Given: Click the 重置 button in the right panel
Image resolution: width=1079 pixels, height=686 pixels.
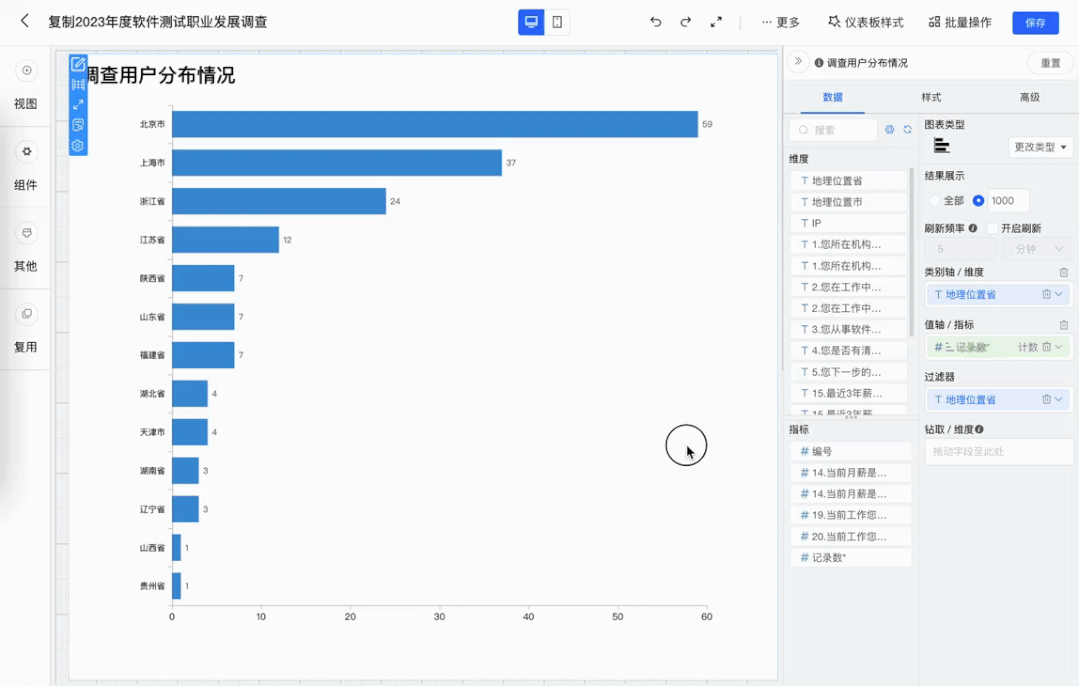Looking at the screenshot, I should [x=1048, y=61].
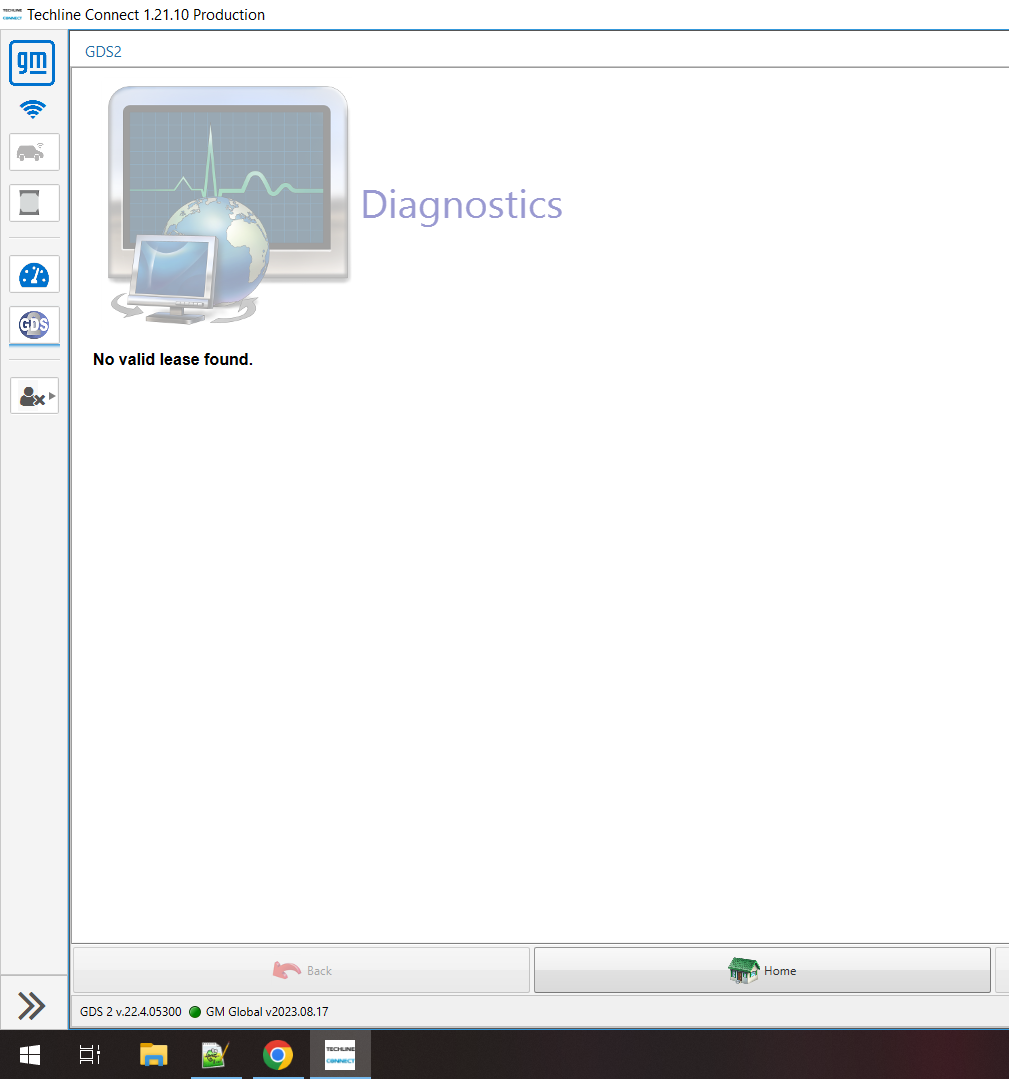Open the Notepad++ taskbar icon
Image resolution: width=1009 pixels, height=1079 pixels.
(215, 1054)
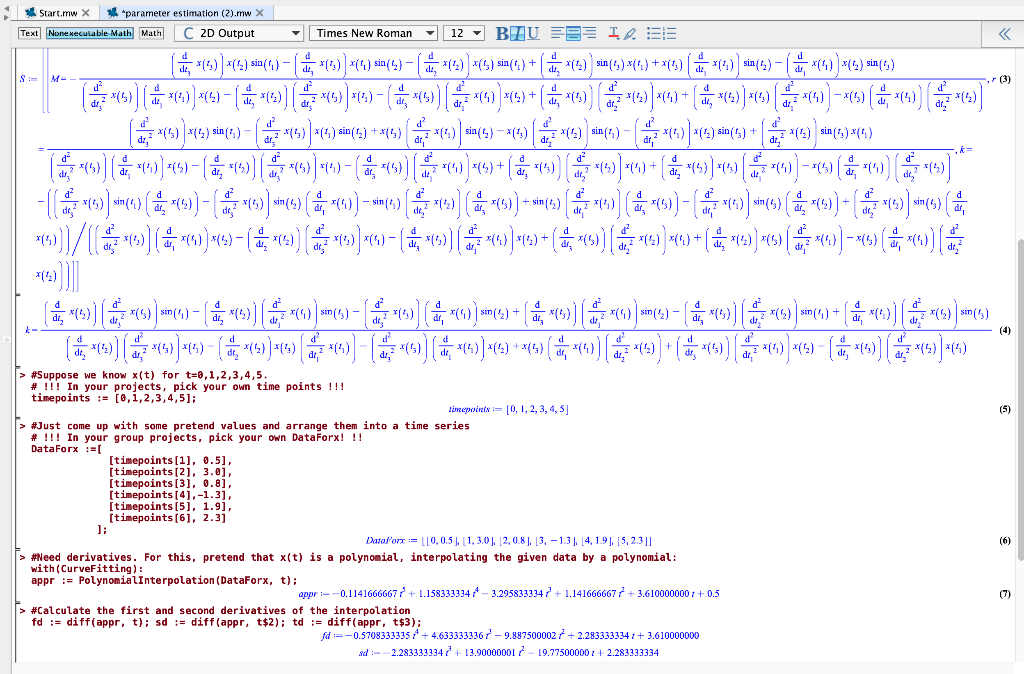Toggle bold formatting
The image size is (1024, 674).
(x=502, y=35)
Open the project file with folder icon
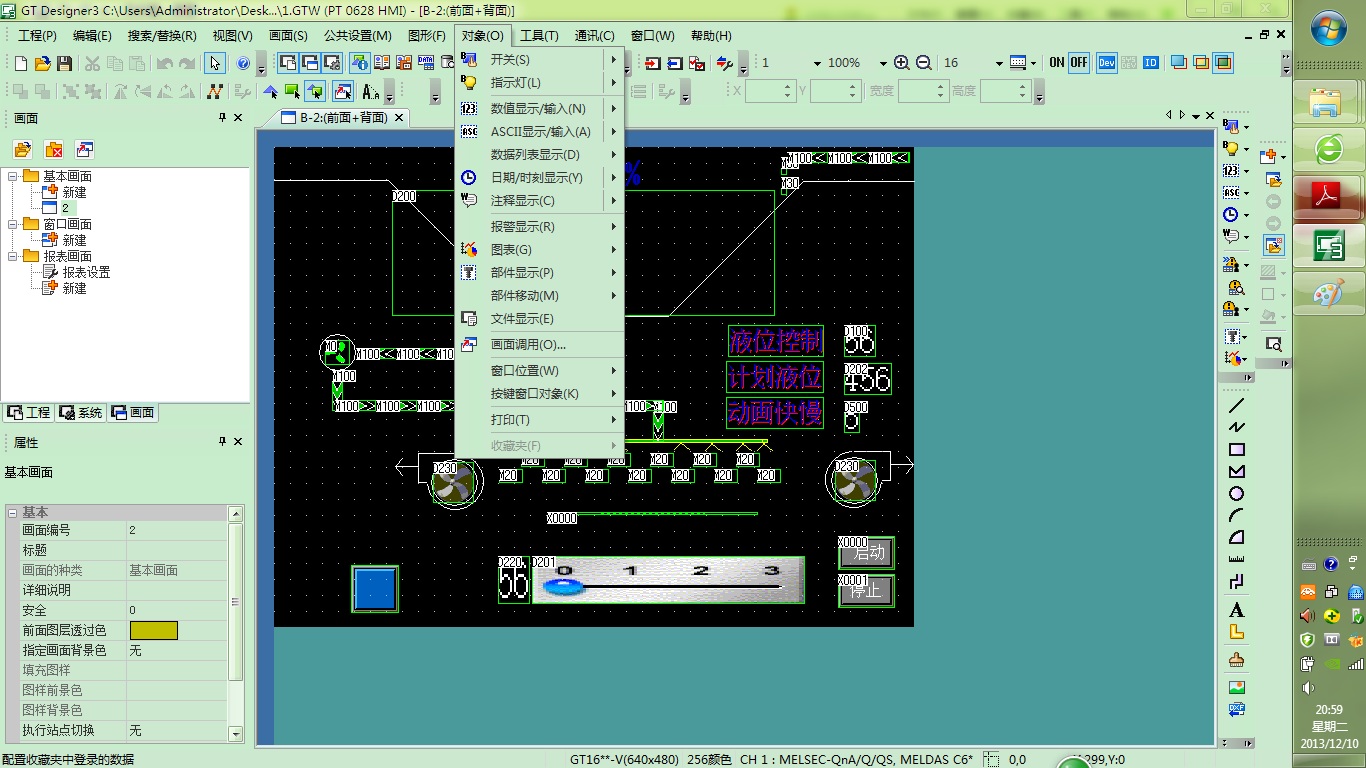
__________________________________________________
- **DESCRIPTION OF THE TASK**: Leave out the pictures and copy exactly the lines from the one with "Image resolution: width=1079" through the last line of the records above.

- **ANSWER FOR THIS EXERCISE**:
Image resolution: width=1079 pixels, height=686 pixels.
Looking at the screenshot, I should [x=1048, y=61].
Open the Notepad++ taskbar icon
Image resolution: width=1009 pixels, height=1079 pixels.
(215, 1054)
Toggle bold formatting
The image size is (1024, 674).
(x=502, y=35)
Open the project file with folder icon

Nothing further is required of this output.